=== EXERCISE PROMPT ===
Drop all images and give the records again exactly.

☆ ☆ ☆ ☆ ☆

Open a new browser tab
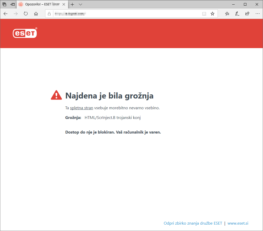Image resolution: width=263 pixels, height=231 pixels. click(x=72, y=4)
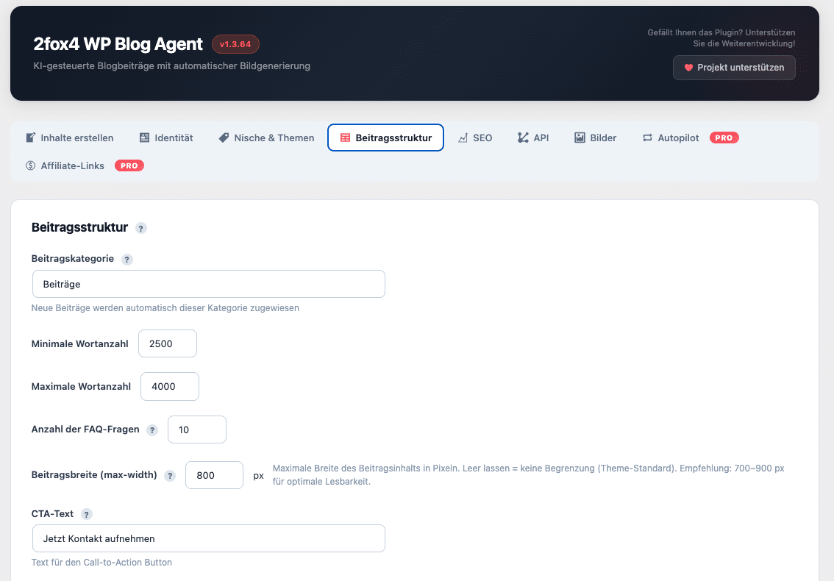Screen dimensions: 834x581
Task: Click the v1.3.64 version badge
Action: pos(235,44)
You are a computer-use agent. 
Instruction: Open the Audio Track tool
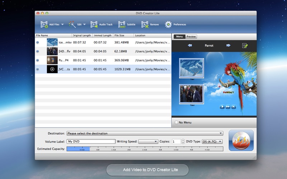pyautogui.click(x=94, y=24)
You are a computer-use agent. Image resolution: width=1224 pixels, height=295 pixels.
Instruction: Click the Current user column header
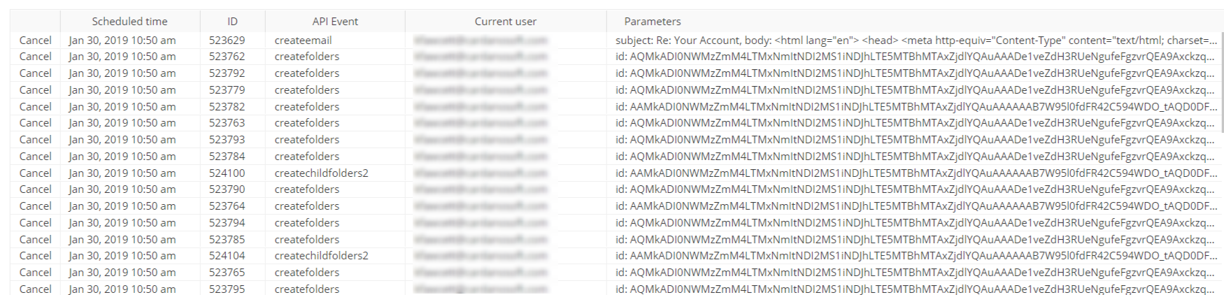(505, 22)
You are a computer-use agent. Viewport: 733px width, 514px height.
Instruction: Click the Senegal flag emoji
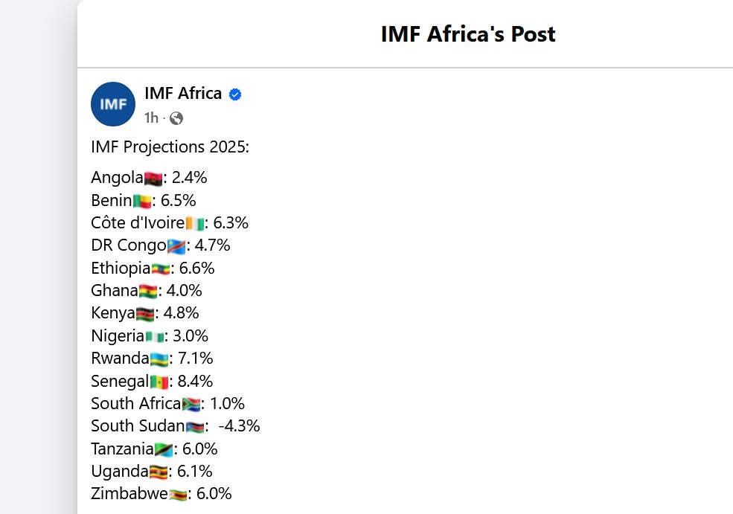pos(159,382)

☆ ☆ ☆ ☆ ☆

=== WRITTEN SOLUTION ===
Open a new browser tab
Image resolution: width=263 pixels, height=231 pixels. click(x=72, y=4)
Screen dimensions: 834x581
Task: Click the v1.3.64 version badge
Action: pos(235,44)
You are a computer-use agent. 
Instruction: Open the Audio Track tool
pyautogui.click(x=94, y=24)
You are a computer-use agent. Image resolution: width=1224 pixels, height=295 pixels.
Instruction: Click the Current user column header
(505, 22)
You are a computer-use agent. Viewport: 733px width, 514px height.
Instruction: Click the Senegal flag emoji
pos(159,382)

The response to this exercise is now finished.